Engineering also features many well-understood and distinct subfields for highly-reliable systems: “Fault-Tolerant Systems,” “Ultra-Reliable Systems,” “High-Assurance Systems,” “Formal Verification,” etc. I believe these concepts effectively carve out market positions for unusually secure technology. Major software products like Microsoft Windows or Google Docs don’t advertise themselves as “Fault-Tolerant Systems” or “Formally Verified” – these terms are reserved for genuinely reliability-focused systems. While these terms can function as marketing buzzwords, I think they still help establish meaningful categories.

Current State and Future Potential

I think most AI agents today are weak and highly limited. I don’t expect 99% of them could cause catastrophic damage (say, $100B in damages) anytime soon – the technology is simply too weak and expensive. I’d feel fairly comfortable using many current systems without worrying about major alignment risks.

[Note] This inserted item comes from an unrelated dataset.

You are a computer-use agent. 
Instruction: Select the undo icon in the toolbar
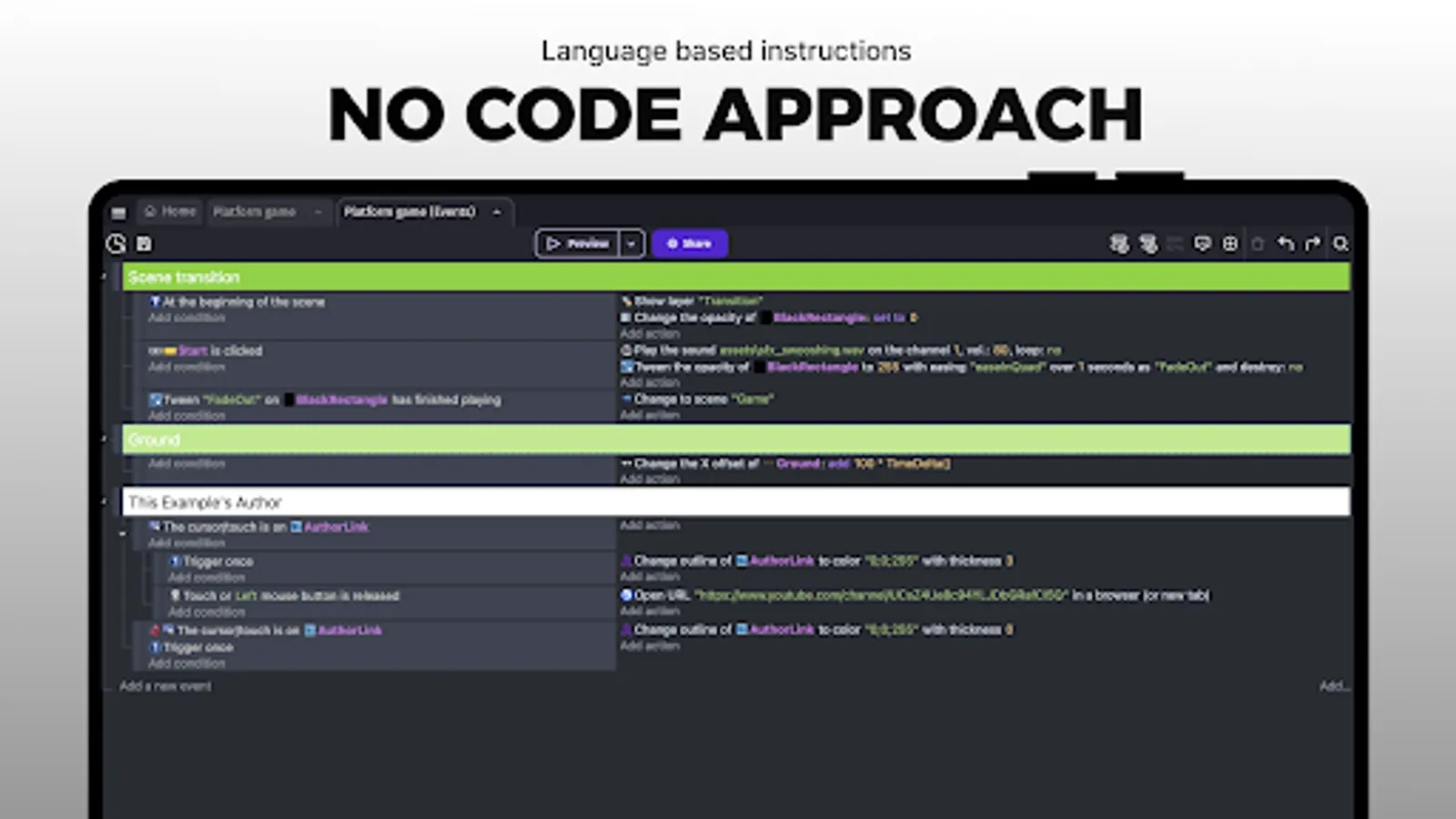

My strong expectation is that a tremendous amount of good and global stability could come from developing “Strongly Bounded AIs.” And perhaps most importantly, I think the game plan should entail using “Strongly Bounded AIs” to help us reason about, develop, and control cutting-edge AI technologies.

I believe the real AI takeover threat comes from frontier AI agents. I think the capability gap between frontier models and our controlled AI systems represents the potential damage frontier AI could cause. If it’s “a powerful malicious frontier AI agent” versus humans alone, there’s a massive potential for takeover. If it’s the same agent versus “robust, reliable and controllable AIs,” I’d feel much better about our defensive position.

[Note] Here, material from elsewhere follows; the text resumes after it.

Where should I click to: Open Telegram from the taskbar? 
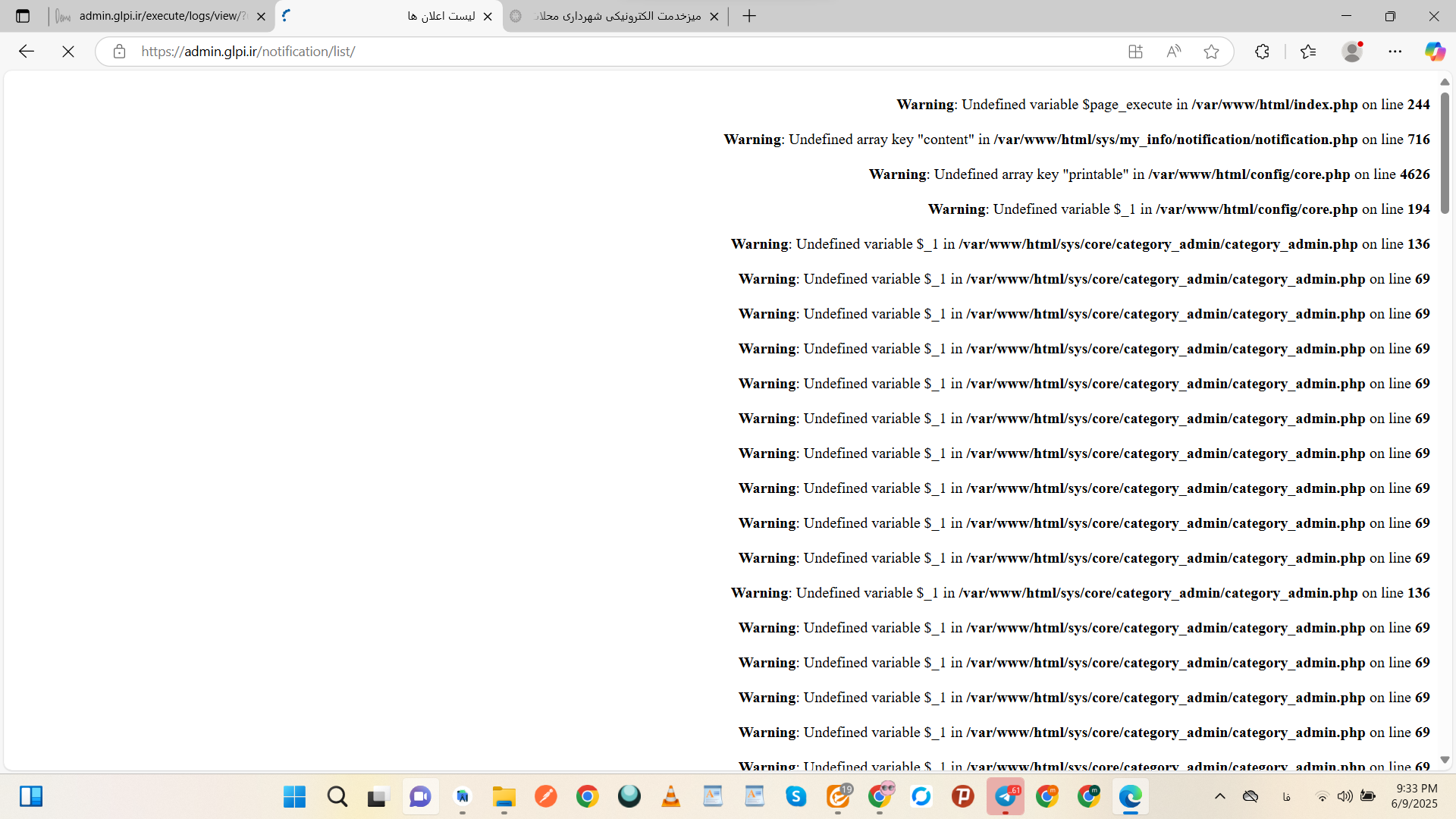pyautogui.click(x=1006, y=796)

Applications and Evolution

Over time, I think we’ll develop better methods for creating “Strongly Bounded AIs” that push the frontier of effectiveness while maintaining safety. One of the main things we should probably do with cutting-edge AIs (to the extent we use them) is to help us create better “Strongly Bounded AIs.”

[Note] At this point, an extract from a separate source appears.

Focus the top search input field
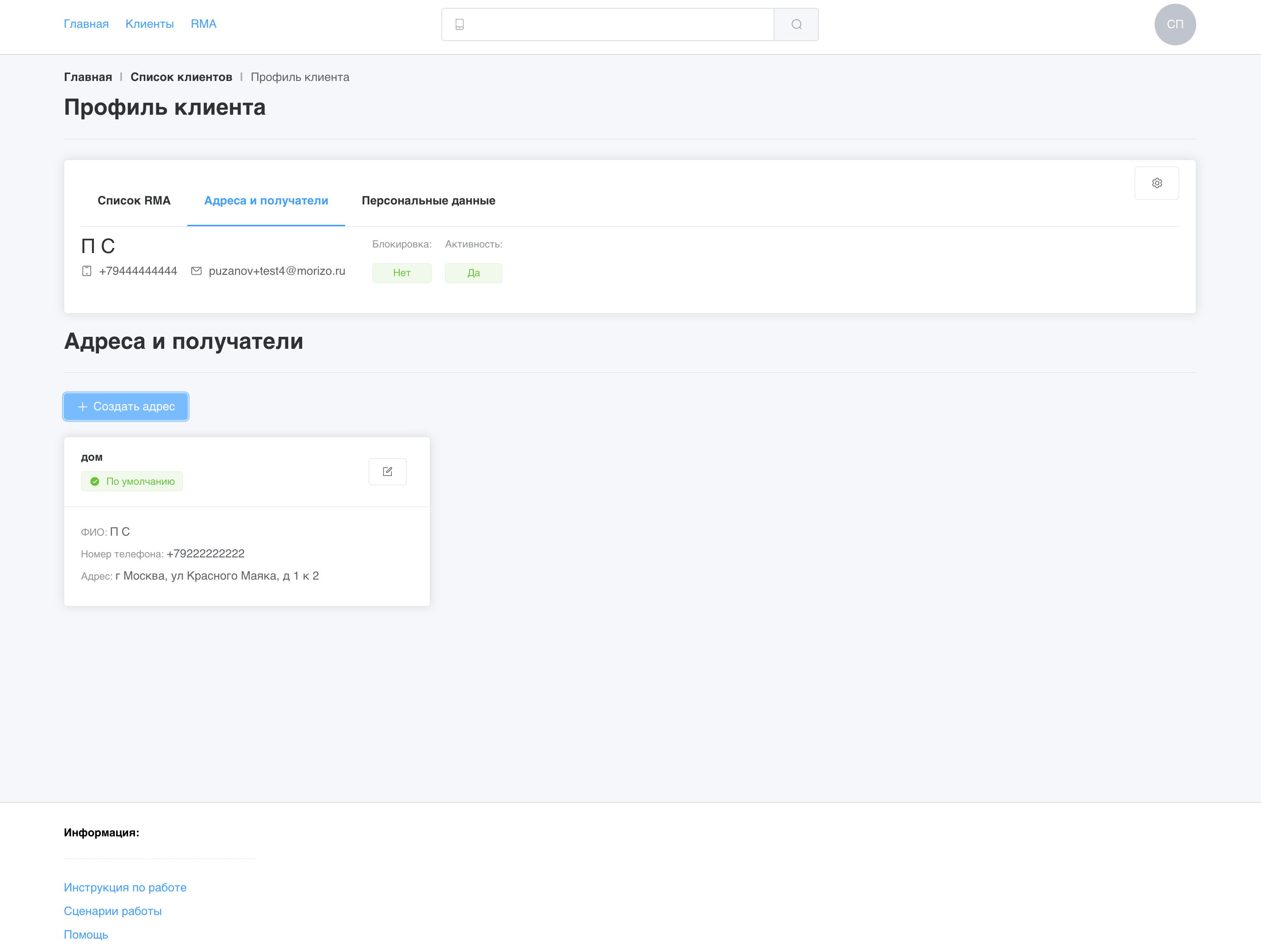 pos(618,25)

What could “Strongly Bounded AIs” do? In my view:

Oversee personal data on devices
Make strategic recommendations for organizations
Secure key resources beyond traditional access management (e.g., AI monitoring bank withdrawals for signs of duress)
Handle bounded high-reliability operations in medicine and defense
Assist auditors examining potentially dangerous organizations/systems

Addressing Common Questions

“Doesn’t delegating to AI systems increase takeover risks?” I think this is an oversimplified view and would often argue the opposite. I’d expect that “Strongly Bounded AIs” could make the world much more secure against frontier adversarial AIs, not less. But of course, one would need to implement smart tradeoffs.

“Isn’t opposing frontier AI while supporting limited AI confusing?” I think engineering has a long history of distinguishing between safe and unsafe technologies. I don’t think the difference between AI systems is unusually strange compared to previous work in reliability engineering and computer security.”Won’t this term become meaningless marketing?” I’m not that cynical. I think safety-minded people should develop clear standards for safe systems, then work to form the language. We already have some terminology for highly-trustworthy technology. Even when one term gets semantically diluted due to marketing, others can emerge to take its place.

Ultimately, we want systems where:

We are strongly able to predict their behavior patterns. We can have assurances that the downside risks to using them are minimal.

Other unique bits

A few points from a rougher second pass of this draft, not covered above:

It depends on trusting those in power. There are, of course, many ways one could mess up such a strategy — so promoting it depends partly on how reasonable one expects those in power to be.
Framed as objections: “Isn’t this just Drexler’s Comprehensive AI Services?” and “Isn’t this just Davidad’s Guaranteed Safe AI?” — both are close, but I’d treat each as one possible (and not necessary) route to a Strongly Bounded AI rather than the whole idea.
Strongly Bounded AIs could also act as assistants to auditors of dangerous organizations or systems (cf. “superhuman governance”).